Lastly, and highly relevant to recent developments with Iran, Congress has ceded the ability to declare war to the President. The Founding Fathers were extremely concerned about reckless foreign policy by an unchecked Executive. As a result, while Article II Section 2 authorizes the President to be the “Commander in Chief” of the U.S. armed forces, the Founders granted Congress the power to declare war, raise and support armies and a Navy, consent to treaties, and approve Cabinet officials. The Founders proved to be prescient given the recent assassination of the Iranian Revolutionary Guard Quds Force Commander Qasem Soleimani. While there is no question that Soleimani was a murderer with the blood of hundreds of American and thousands of Iraqi lives on his hands as well as a chief architect of the discord and violence across the middle east, Americans are right to be concerned with the decision making process for such a provocative move. Reportedly, Pentagon officials presented Trump with the option to kill Soleimani to make their preferred plan of action seem less extreme and were “stunned” by Trump’s decision to move forward with the strike.

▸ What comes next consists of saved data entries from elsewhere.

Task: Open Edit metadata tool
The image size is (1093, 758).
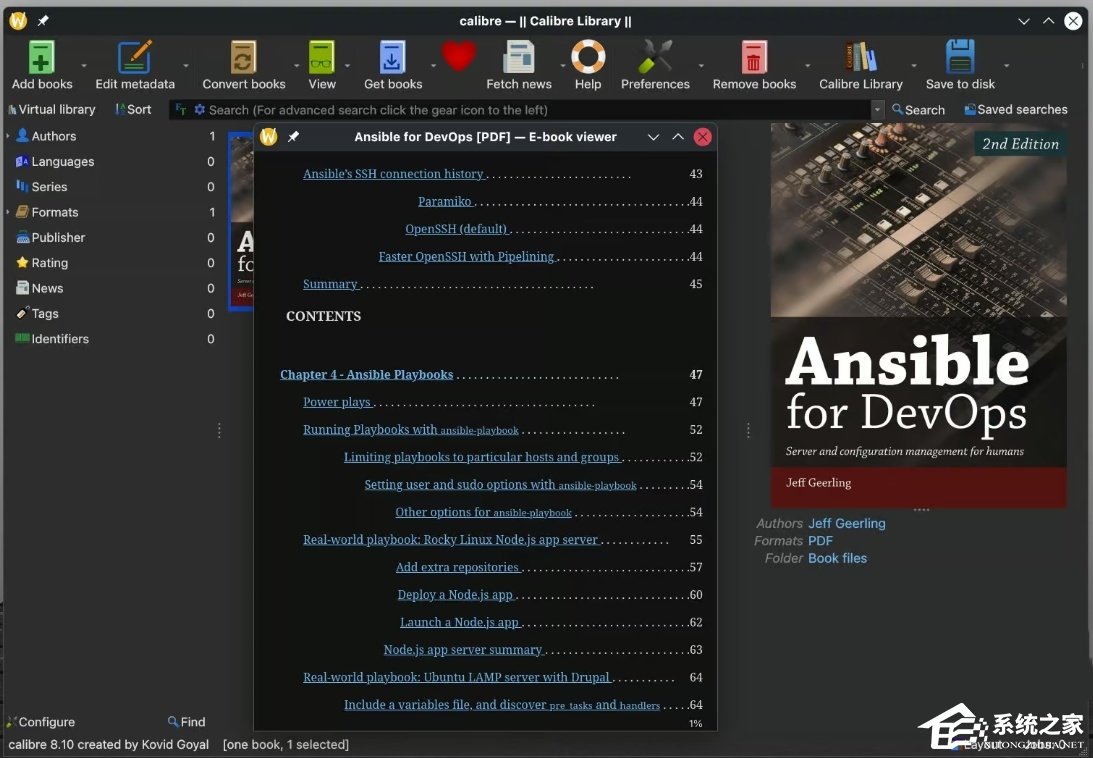Action: 135,58

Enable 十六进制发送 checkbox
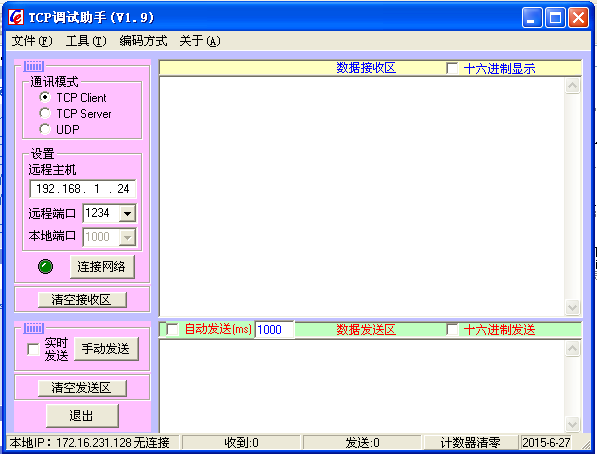click(452, 329)
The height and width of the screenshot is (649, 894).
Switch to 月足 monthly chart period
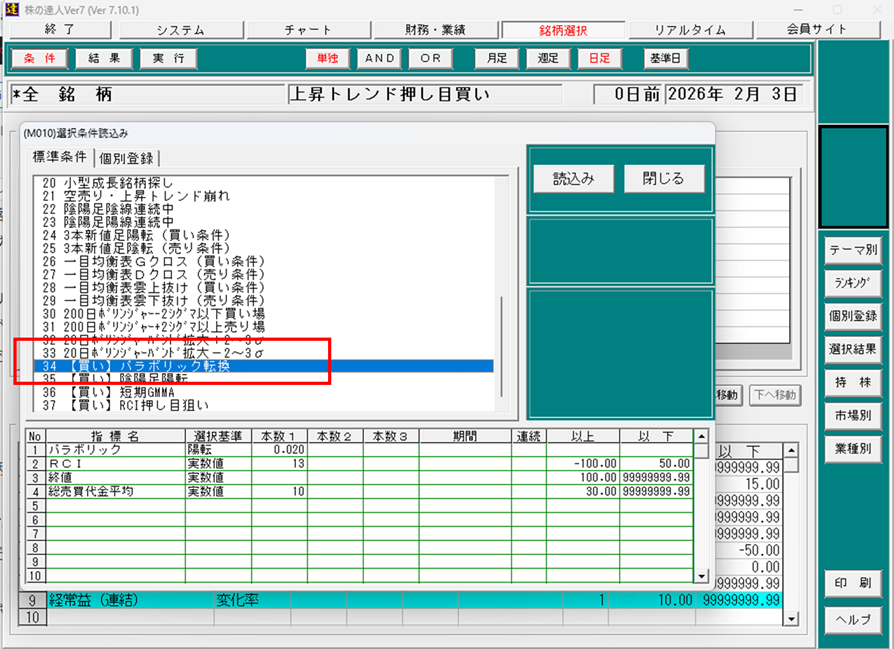pos(491,58)
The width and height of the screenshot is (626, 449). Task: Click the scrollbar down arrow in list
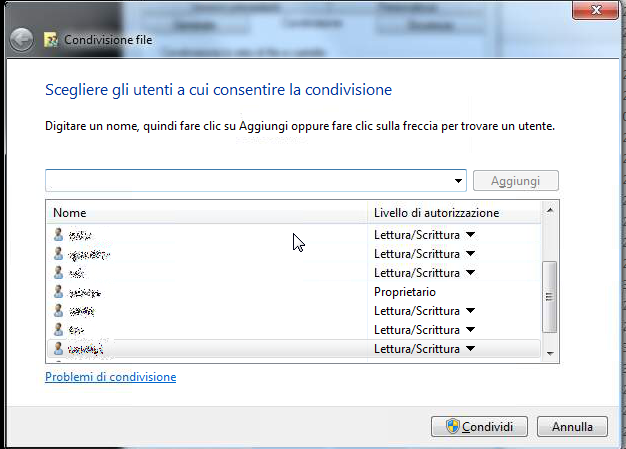pos(550,354)
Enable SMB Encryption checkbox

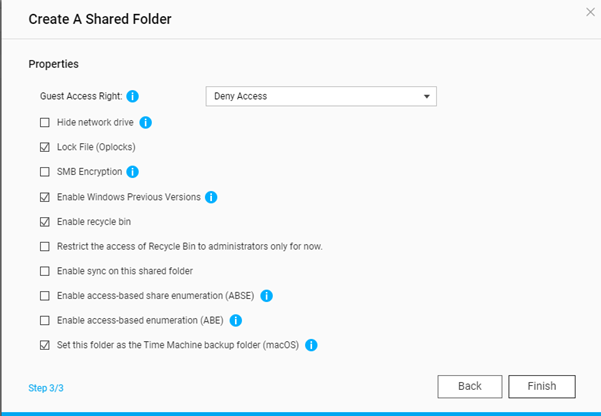(x=44, y=172)
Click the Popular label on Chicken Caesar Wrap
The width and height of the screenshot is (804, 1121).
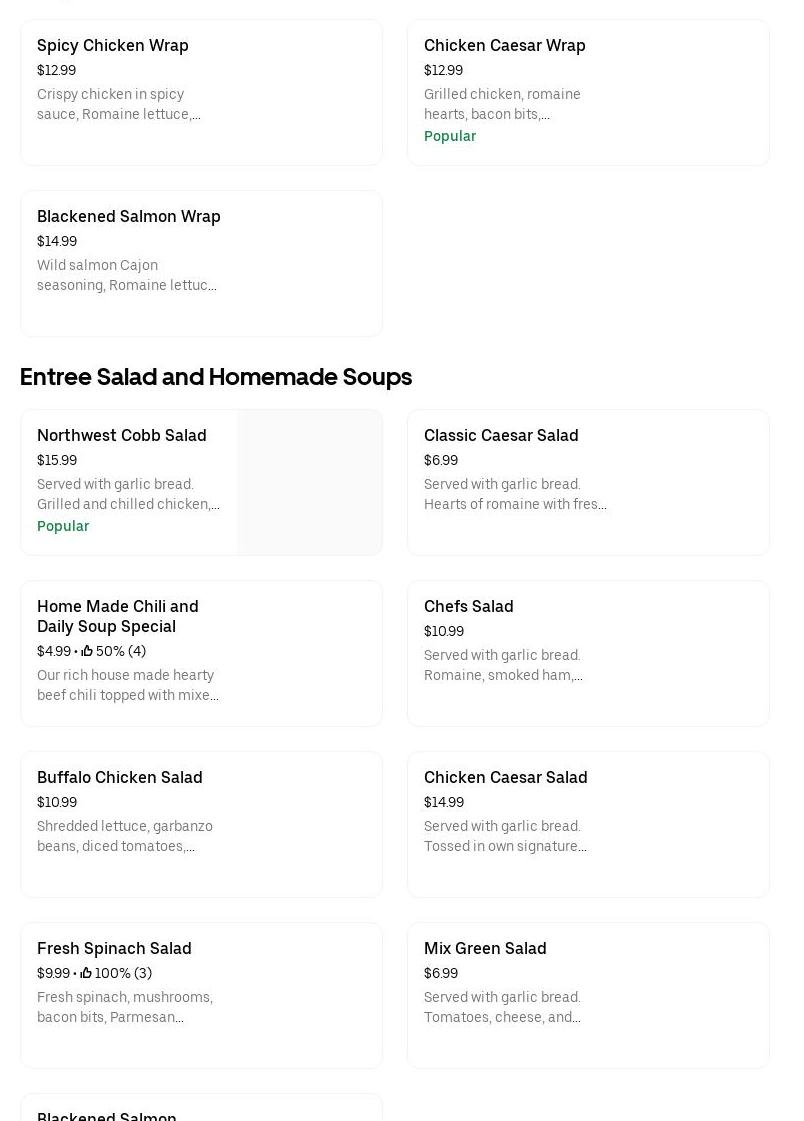450,136
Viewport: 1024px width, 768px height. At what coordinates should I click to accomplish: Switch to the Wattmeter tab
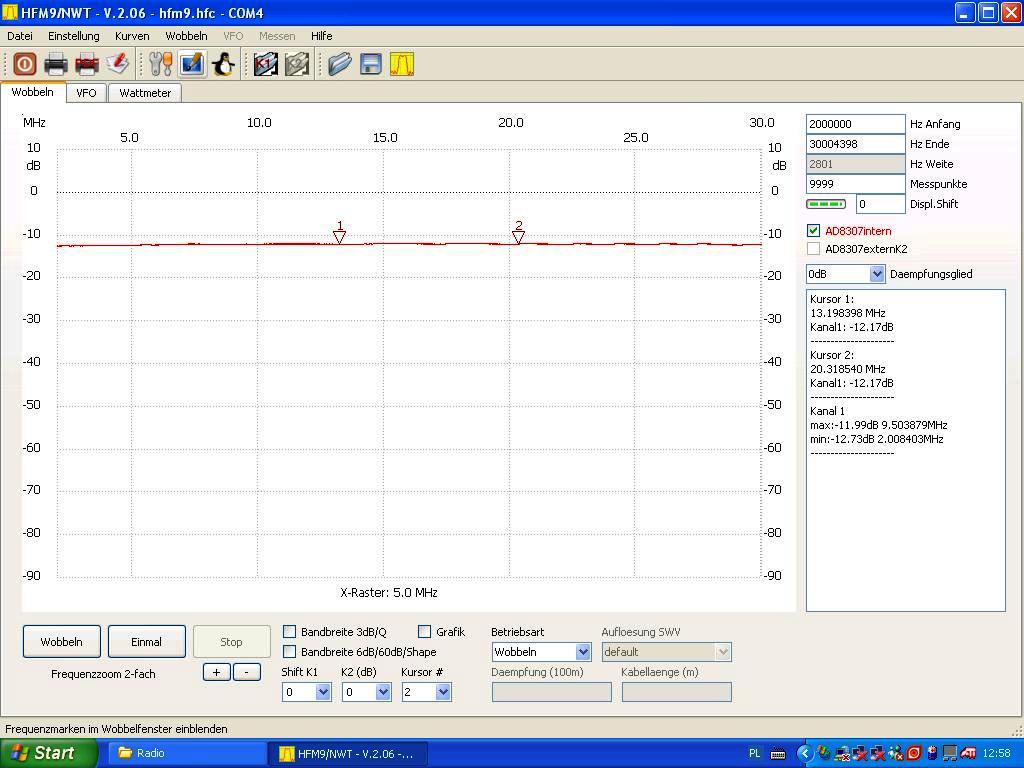145,93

The Founding Fathers would be stunned as well. The legal justification for this act comes from the Authorization for the Use of Military Force (AUMF) Against Terrorists passed by Congress in 2001 and the AUMF Against Iraq passed in 2002. These pieces of legislation granted immense powers to the President including the use of all “necessary and appropriate force” against terrorists involved in the September 11th attacks and any “associated forces.” While perhaps justified at the time, these authorizations have been interpreted to justify use of military force against many other terrorist organizations, serving as a blank check for military force across the middle east, Asia, and Africa. Now, the Trump Administration has used these AUMFs to justify the political assassination of an Iranian leader, a decision in which apparently Congress was not consulted. Congress is meant to be a co-equal branch of government. But its dereliction of duty in regards to authorizing military force suggests that it does not want to be.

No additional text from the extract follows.